Transcription
Je sçay la mort de mademoiselle de Guise de mercredy et depuis le moment que je l’ay sçue je cherche celuy de vous demander de vos nouvelles et de vous dire, mon cher monsieur, que je partage avec vous aussy sincèrement et peut-estre plus vivement que personne du monde tous les sentiments que cette mort vous peut donner. Vous avez le cœur trop bon pour n’en estre pas touché et je l’ay trop sensible à tout ce qui vous regarde pour ne l’estre pas infiniment et à vostre douleur et aux projets que tout cecy vous doit faire taire. Une lettre n’est pas propre à en parler, il faut attendre une conversation. Je l’aurois desjà eue s’il ne tenait qu’à moy de l’aller chercher. Vous sçavez combien cela m’est impossible, il me l’a esté aussy de vous écrire plus tost qu’aujourd’huy. J’appris la nouvelle a Marly où je n’avois qu’un seul laquais et personne icy. Nous ne sommes de retour que de samedy au soir, il n’y avoit pas moyen d’envoyer hyer qui estoit dimanche et dans l’incertitude de vostre demeure je n’ay pas voulu me servir de la poste.

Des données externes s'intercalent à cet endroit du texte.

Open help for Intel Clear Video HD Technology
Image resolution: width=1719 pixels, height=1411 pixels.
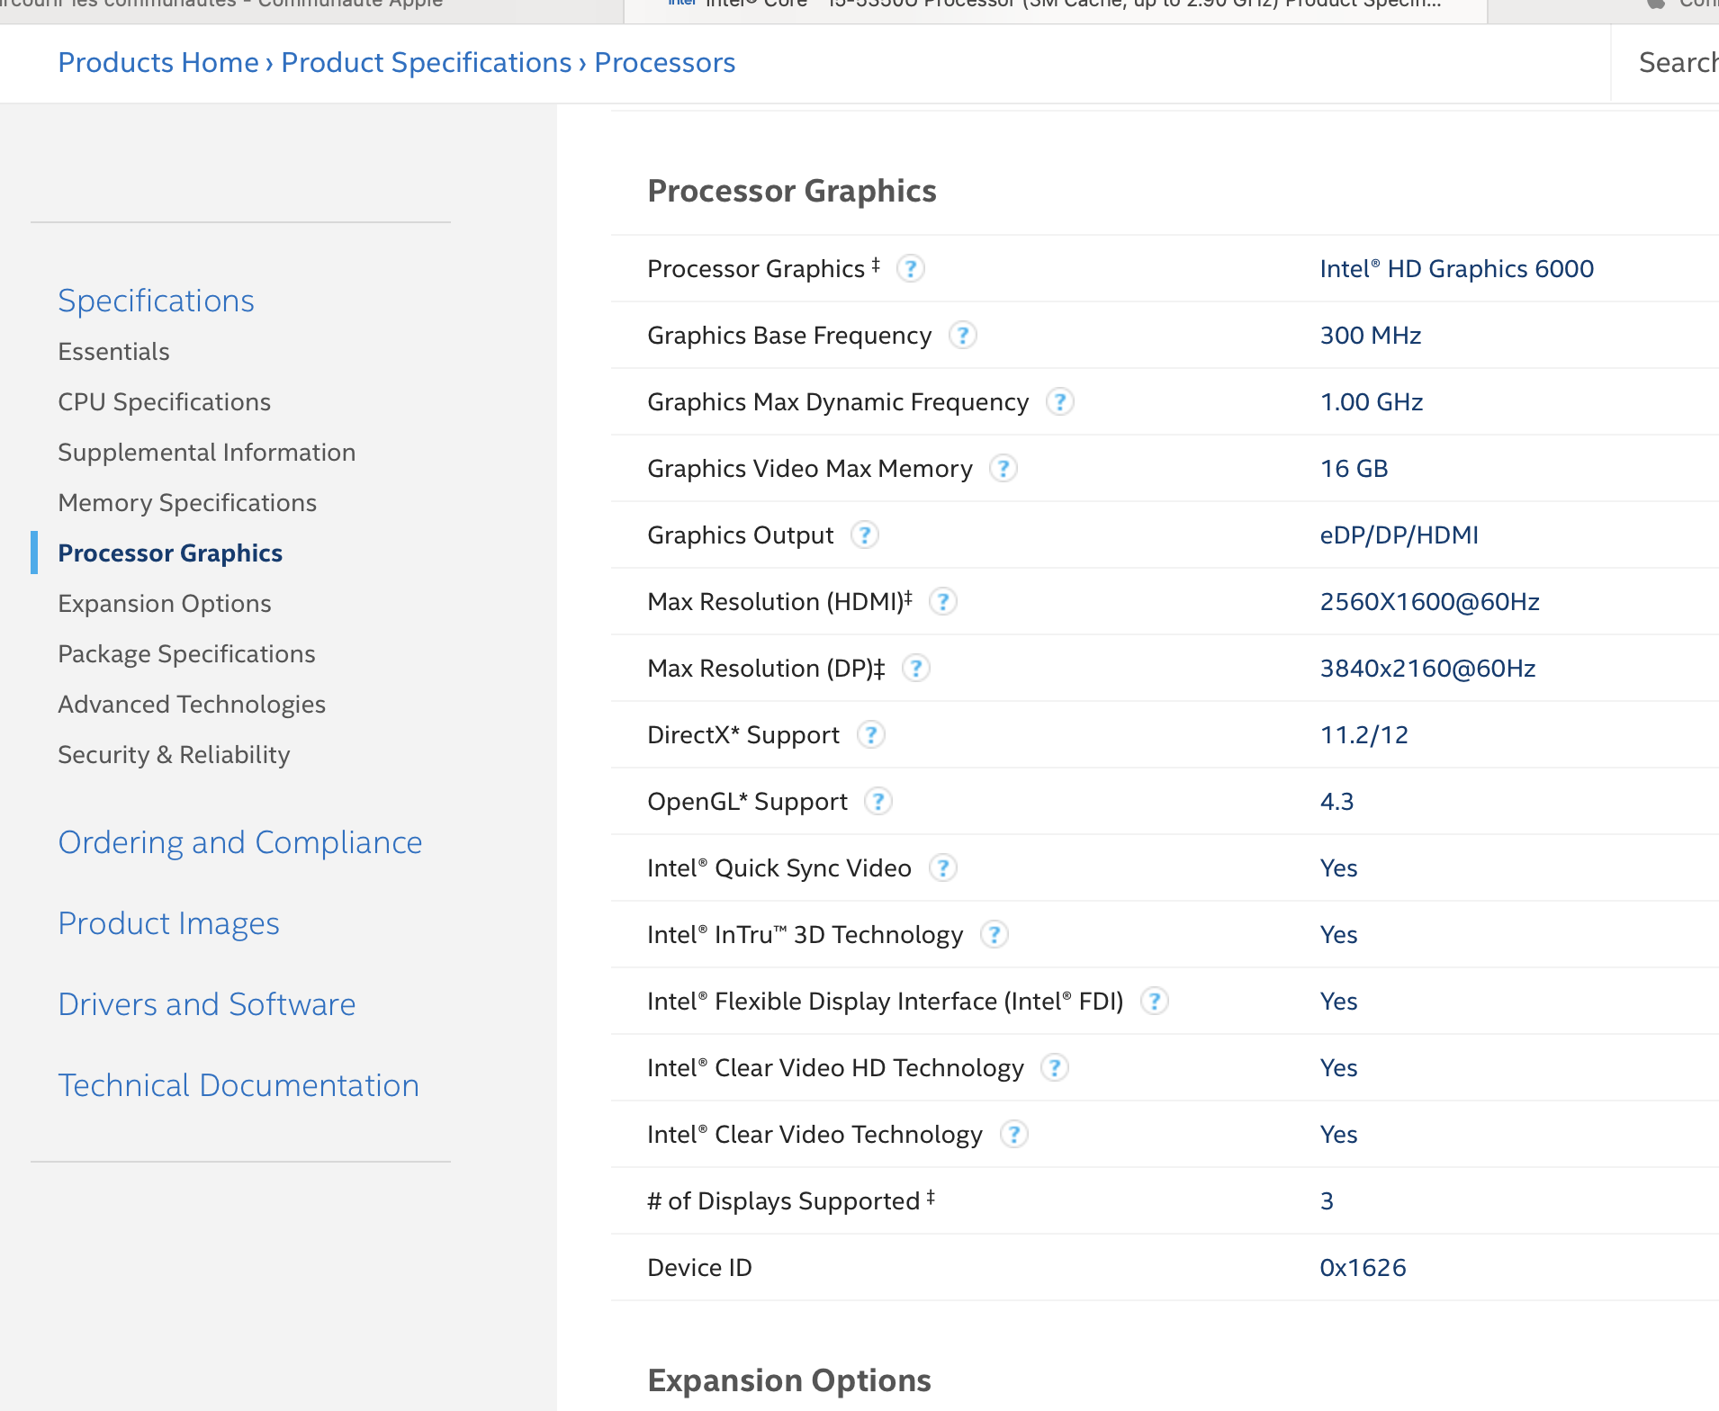coord(1054,1068)
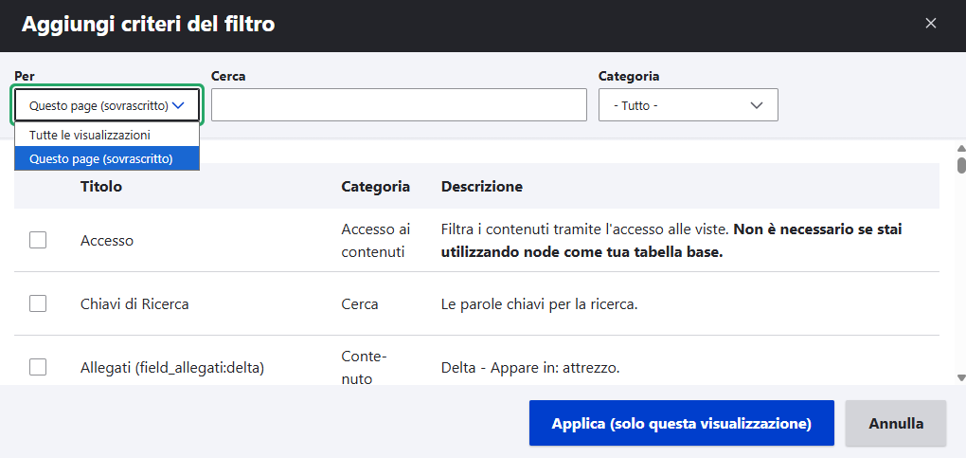Choose "Tutte le visualizzazioni" from the list
Screen dimensions: 966x458
90,135
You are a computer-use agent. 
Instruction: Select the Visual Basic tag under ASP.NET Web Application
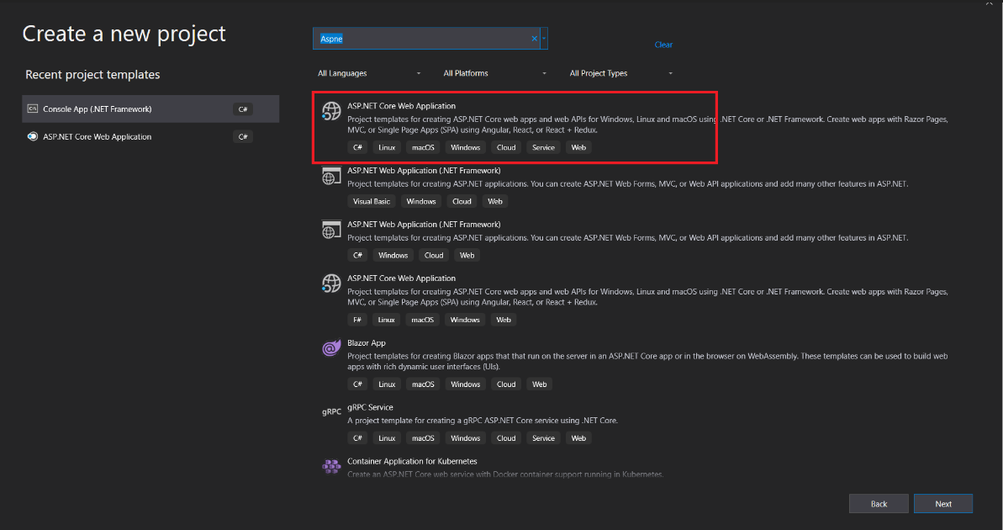[x=371, y=200]
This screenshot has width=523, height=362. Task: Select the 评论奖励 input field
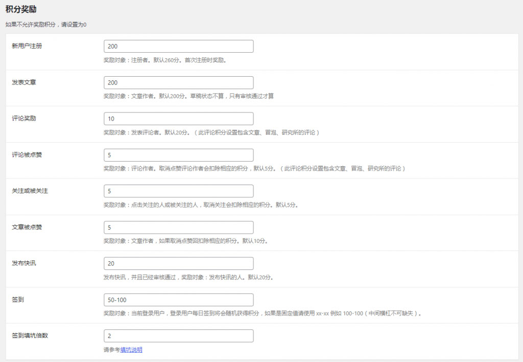[x=178, y=119]

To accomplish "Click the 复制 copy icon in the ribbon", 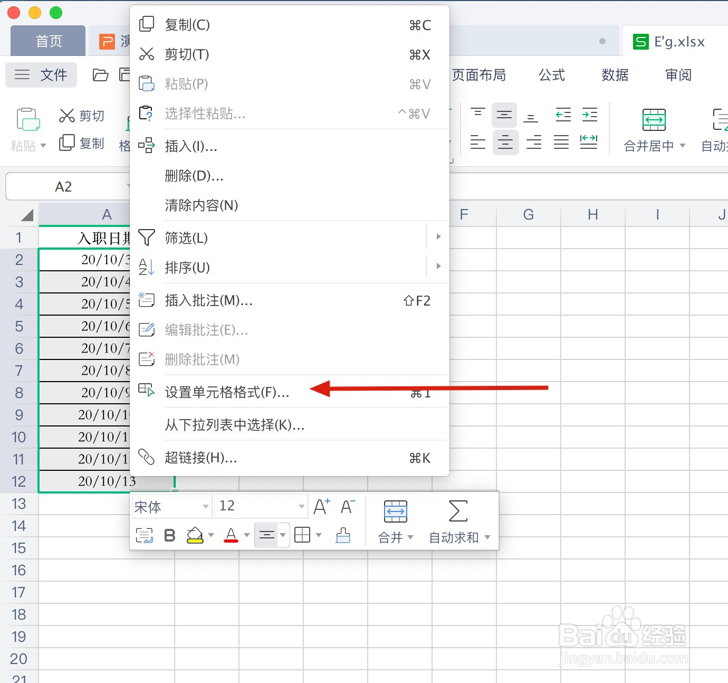I will pyautogui.click(x=67, y=143).
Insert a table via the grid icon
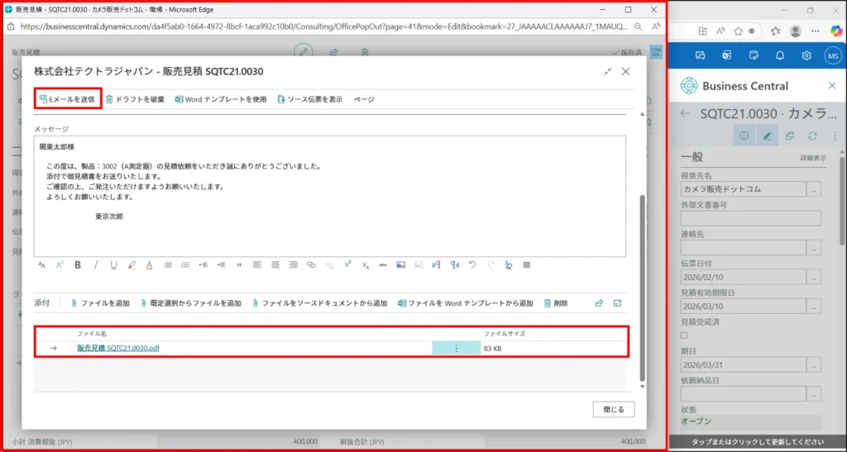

M. de Valincour me dit hyer matin de vos nouvelles mais j’en veux de plus amples et j’espère que vous viendrez bientost icy où vous m’en donnerez. Mgr le Comte est délogé à cause de la rougeolle du comte de Guiche qui l’a dans son voisinage. Nous sommes dans l’appartement qu’avoit autrefois M. le duc de Bouillon au-dessus de Mgr le duc de Bourgogne. C’est vous demander une visite quand vous viendrez icy et j’espère que vous ne me la refuserez pas. En attendant, donnez-moy je vous prie des nouvelles de vostre santé et soiez persuadé que personne au monde n’y prend plus d’intérest, mon cher monsieur, que vostre très humble et très obéissant serviteur,
L'abbé Girard
La nouvelle d’hyer estoit le retour de M. de Courtanvaux et la survivance de la charge de M. de Tilladet pour luy, elle n’occupera pas assez pour faire oublier le testament de mademoiselle de Guise.